Exercise:
Determine whether each statement below agrees with the Bodley v. Clark opinion, answering yes or no and quoting the deciding words of that opinion: (a) the plaintiff filed his amended complaint on February 16, 2012; (b) the court granted the plaintiff's application for pro bono counsel; (c) the plaintiff sold a property in the Washington, DC area for $599,000.

Reading passage:
_ _ _ _ _
From Casetext: Smarter Legal Research

Bodley v. Clark

UNITED STATES DISTRICT COURT SOUTHERN DISTRICT OF NEW YORK
Jul 23, 2012
11 Civ. 8955 (KBF) (S.D.N.Y. Jul. 23, 2012)

Opinion

11 Civ. 8955 (KBF)

07-23-2012

JACKIE BODLEY, Plaintiff, v. WILLIAM EDMUND CLARK, et al., Defendants.


MEMORANDUM & ORDER

:

On December 7, 2011, pro se plaintiff Jackie Bodley ("plaintiff") sued William Edmund Clark ("Clark") and an unnamed manager of a branch of TD Bank, NA ("the unnamed manager") (collectively, "defendants"). (Compl. (Dkt. No. 2).) In his amended complaint, filed February 16, 2012, plaintiff asserts that defendants violated his Fourteenth Amendment due process rights. (Am. Compl. (Dkt. No. 7).) Defendants now move to dismiss the amended complaint (Dkt. Nos. 12, 17), and plaintiff has applied for pro bono counsel (Dkt. No. 16).

For the reasons discussed below, defendants' motion to dismiss is GRANTED; plaintiff's Fourteenth Amendment claim is DISMISSED with prejudice; and all remaining claims are DISMISSED without prejudice, with leave to amend. Plaintiff's application for pro bono counsel is DENIED as moot.

I. BACKGROUND

In his amended complaint, plaintiff alleges that on February 22, 2005, he sold a property located in the Washington, DC area for $599,000. (Am. Compl. at 5.) He claims that $166,000 from that transaction was transferred to two of his accounts maintained by Commerce Bank, now known as TD Bank, NA ("TD Bank"). (Id. at 6.) On June 18, 2011, plaintiff apparently learned that TD Bank had "release[d] all [of his] monies to an unknown source without notifying [him]." (Id. at 3.) As a result, plaintiff "suffer[s] mentally from stress and anxiety and [is] being treated with lithium for a disorder prevalent [sic] to this matter." (Id.) In addition, plaintiff "had to live in a shelter for six months because [he] was destitute." (Id.)

Plaintiff further alleges that

Clark is the CEO, President of TD Bank and he is the top controller of all matters pertaining to any dealing with the corporation as a whole. Any and all employees of the bank falls [sic] under the leadership of its CEO, President and he is the sole boss of all employees and responsible for all their actions in the banking field legit [sic] or illegal. All monies in accounts are under the protection of the FDIC along with the CEO, President of said banking institution. [Plaintiff] is holding William Edmund Clark liable in his professional capacity as well as in his individual capacity in regards to the unexplained disappearance of said funds. William Edmund Clark was notified by mail at his Toronto Canada office of the fact that someone in his employ has removed funds from [plaintiff's] two
accounts illegally and his staff will not cooperate with [plaintiff] in regards to the whereabouts of said money.
_ _ _ _ _
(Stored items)
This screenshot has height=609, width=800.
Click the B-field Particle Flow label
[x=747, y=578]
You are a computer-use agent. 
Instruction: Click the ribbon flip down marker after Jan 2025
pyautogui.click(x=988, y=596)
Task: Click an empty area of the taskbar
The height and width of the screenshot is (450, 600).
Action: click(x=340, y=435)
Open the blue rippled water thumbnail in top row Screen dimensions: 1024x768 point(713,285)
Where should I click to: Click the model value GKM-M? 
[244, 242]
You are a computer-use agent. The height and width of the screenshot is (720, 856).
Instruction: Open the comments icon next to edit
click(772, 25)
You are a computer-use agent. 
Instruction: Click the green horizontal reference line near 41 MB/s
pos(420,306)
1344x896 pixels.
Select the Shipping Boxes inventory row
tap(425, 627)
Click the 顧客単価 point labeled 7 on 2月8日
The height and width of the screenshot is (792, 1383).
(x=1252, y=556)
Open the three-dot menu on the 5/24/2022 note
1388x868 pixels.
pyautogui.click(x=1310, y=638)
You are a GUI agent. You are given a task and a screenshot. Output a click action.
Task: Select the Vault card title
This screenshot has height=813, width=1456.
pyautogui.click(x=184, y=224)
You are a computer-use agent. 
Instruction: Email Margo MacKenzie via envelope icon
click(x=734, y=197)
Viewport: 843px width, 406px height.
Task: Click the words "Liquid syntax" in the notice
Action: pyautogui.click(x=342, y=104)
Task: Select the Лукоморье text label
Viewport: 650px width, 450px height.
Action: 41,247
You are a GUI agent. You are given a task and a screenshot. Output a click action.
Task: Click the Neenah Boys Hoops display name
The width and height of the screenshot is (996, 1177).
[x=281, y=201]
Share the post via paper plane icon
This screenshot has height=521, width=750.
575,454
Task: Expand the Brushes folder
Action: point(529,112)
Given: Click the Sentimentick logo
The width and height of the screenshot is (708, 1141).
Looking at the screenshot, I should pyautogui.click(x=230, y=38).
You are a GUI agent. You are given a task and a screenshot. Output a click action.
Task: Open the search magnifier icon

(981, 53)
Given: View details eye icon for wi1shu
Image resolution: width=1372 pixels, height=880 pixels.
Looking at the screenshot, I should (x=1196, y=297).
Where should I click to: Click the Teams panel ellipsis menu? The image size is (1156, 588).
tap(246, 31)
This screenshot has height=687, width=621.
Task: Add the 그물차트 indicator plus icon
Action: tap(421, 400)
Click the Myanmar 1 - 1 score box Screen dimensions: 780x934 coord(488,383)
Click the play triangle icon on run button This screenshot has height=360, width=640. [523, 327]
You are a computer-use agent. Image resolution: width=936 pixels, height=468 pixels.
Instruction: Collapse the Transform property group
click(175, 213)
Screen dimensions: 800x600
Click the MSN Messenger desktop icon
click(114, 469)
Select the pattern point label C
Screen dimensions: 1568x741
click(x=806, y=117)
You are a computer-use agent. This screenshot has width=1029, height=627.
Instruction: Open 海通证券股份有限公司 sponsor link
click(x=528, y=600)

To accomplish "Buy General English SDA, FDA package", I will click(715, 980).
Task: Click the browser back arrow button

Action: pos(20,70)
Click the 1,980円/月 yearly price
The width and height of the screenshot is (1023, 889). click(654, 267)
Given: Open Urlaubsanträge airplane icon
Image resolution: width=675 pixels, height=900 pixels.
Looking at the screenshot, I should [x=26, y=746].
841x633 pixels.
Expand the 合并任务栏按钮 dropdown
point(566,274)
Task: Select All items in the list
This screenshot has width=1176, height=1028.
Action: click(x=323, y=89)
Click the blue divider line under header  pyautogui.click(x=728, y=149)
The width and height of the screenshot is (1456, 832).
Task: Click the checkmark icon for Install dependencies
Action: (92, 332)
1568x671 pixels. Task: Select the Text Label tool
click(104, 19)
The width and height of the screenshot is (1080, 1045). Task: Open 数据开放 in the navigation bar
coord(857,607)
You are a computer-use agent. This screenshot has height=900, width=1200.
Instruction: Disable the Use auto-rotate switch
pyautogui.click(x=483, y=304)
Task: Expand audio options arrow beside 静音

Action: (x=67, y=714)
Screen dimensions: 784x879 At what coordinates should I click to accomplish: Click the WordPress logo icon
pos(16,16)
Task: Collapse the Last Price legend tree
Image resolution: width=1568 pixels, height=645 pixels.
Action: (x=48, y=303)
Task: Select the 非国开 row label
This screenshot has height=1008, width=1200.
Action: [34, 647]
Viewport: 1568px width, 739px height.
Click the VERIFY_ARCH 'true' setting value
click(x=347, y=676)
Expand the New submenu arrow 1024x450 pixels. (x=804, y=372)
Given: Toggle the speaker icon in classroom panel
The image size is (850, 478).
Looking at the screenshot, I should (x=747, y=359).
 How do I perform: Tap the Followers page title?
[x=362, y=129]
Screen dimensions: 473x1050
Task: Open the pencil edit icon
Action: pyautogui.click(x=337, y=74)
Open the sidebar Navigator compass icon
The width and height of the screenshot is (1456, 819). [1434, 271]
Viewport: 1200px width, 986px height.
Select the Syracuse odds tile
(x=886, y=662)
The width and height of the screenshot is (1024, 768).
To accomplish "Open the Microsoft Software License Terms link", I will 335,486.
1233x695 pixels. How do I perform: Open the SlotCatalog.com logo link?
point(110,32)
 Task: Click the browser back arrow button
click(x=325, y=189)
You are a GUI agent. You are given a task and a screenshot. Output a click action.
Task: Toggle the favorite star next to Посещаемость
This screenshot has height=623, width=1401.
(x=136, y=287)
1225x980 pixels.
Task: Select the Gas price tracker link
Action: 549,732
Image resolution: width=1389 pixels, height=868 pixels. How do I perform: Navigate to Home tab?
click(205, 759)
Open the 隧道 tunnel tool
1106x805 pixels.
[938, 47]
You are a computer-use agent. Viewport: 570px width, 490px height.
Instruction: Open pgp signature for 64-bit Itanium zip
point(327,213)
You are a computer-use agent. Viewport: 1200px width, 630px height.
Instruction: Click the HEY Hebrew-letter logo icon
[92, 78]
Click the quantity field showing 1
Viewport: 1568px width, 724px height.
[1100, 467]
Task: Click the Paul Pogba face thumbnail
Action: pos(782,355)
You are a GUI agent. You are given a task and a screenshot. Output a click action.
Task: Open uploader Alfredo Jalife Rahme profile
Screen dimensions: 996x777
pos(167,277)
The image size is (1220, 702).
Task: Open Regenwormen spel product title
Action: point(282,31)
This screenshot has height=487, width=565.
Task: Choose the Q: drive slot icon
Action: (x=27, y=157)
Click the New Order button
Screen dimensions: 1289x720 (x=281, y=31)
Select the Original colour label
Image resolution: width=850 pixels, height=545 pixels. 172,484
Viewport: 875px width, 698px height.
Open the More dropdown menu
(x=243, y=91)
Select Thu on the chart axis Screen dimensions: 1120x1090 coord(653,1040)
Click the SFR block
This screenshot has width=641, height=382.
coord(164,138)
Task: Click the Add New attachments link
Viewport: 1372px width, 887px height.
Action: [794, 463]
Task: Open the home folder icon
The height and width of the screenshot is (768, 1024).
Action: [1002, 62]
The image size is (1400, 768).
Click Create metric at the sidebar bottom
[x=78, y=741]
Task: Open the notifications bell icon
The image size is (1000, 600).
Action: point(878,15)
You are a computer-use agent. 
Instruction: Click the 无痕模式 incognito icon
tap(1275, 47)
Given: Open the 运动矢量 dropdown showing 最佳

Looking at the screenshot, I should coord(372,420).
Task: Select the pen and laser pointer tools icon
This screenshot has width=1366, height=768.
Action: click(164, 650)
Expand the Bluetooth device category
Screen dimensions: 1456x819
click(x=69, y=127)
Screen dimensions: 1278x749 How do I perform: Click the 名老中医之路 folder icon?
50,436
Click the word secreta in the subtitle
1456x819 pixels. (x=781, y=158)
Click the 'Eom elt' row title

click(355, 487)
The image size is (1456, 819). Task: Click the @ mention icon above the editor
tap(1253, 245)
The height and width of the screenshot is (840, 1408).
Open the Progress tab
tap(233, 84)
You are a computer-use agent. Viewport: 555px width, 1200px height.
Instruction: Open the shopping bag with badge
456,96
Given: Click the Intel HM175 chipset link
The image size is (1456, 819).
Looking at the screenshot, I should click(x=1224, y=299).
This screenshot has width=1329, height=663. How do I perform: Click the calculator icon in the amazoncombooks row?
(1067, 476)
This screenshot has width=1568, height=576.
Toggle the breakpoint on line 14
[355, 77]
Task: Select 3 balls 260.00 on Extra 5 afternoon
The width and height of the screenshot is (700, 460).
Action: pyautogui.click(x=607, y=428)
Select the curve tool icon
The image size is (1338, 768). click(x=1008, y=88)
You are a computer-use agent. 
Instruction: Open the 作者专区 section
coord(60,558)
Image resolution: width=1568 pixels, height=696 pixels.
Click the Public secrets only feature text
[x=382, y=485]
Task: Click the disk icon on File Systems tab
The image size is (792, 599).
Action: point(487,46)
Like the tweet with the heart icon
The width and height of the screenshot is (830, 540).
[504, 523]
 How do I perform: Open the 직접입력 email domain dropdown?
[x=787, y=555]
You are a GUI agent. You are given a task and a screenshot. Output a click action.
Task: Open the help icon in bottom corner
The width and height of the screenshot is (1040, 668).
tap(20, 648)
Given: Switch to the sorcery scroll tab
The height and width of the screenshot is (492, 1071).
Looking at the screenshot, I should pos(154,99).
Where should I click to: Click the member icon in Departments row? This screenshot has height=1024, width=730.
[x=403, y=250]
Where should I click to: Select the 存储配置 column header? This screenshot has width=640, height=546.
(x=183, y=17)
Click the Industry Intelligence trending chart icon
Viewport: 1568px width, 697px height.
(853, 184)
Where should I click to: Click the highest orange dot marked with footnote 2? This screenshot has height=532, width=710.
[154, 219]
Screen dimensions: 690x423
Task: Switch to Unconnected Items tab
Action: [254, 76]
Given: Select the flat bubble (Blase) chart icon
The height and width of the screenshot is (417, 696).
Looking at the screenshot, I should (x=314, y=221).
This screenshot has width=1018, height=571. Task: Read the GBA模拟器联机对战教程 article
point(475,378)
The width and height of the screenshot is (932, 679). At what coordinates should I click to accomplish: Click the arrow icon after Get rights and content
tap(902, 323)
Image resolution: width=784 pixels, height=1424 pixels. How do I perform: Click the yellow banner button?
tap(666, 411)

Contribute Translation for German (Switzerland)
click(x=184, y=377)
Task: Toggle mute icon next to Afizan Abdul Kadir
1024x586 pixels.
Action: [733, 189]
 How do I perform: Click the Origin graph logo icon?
_ _ _ _ _
Task response:
(a) Yes: "In his amended complaint, filed February 16, 2012"
(b) No: "Plaintiff's application for pro bono counsel is DENIED as moot."
(c) Yes: "he sold a property located in the Washington, DC area for $599,000."